• _What you are asked to do_
Go through the data and retrieve each line that includes the string "accomplish".

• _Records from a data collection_
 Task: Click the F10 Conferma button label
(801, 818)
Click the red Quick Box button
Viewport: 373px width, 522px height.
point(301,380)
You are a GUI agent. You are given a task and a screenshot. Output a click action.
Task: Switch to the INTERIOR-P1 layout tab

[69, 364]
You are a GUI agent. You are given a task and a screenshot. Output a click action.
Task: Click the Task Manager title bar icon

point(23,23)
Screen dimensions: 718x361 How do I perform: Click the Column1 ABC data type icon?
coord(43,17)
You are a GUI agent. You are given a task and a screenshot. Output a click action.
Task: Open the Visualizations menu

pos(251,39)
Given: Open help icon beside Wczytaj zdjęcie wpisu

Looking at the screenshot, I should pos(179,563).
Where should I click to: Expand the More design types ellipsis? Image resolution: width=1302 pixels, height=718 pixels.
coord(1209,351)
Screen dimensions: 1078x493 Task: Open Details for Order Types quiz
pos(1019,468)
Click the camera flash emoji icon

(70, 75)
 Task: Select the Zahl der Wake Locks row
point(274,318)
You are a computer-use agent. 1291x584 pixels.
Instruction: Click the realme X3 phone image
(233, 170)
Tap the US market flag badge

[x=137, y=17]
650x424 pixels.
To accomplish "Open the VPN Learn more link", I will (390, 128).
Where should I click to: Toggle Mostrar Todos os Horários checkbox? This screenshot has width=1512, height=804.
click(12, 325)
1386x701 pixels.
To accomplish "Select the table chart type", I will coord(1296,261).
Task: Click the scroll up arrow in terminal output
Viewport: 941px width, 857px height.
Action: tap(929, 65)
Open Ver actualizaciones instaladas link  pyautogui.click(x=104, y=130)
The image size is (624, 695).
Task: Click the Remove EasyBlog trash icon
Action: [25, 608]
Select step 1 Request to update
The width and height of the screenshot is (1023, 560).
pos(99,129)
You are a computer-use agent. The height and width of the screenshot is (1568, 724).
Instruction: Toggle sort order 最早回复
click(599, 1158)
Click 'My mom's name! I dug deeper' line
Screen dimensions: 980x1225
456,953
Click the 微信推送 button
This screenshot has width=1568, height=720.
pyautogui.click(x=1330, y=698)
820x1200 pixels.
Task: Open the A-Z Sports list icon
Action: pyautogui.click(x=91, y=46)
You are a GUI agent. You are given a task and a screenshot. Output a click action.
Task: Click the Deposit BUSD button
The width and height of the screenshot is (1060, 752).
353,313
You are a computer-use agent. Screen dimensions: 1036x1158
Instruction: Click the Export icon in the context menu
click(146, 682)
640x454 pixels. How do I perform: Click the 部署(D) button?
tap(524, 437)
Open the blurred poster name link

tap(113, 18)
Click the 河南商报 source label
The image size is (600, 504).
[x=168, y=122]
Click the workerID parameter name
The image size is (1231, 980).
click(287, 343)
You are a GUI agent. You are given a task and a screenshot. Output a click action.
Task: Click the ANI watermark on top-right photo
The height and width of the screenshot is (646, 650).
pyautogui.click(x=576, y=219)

• _Exercise answer_
To accomplish "Open the VPN Learn more link", I will (390, 128).
To accomplish "Select the table chart type", I will coord(1296,261).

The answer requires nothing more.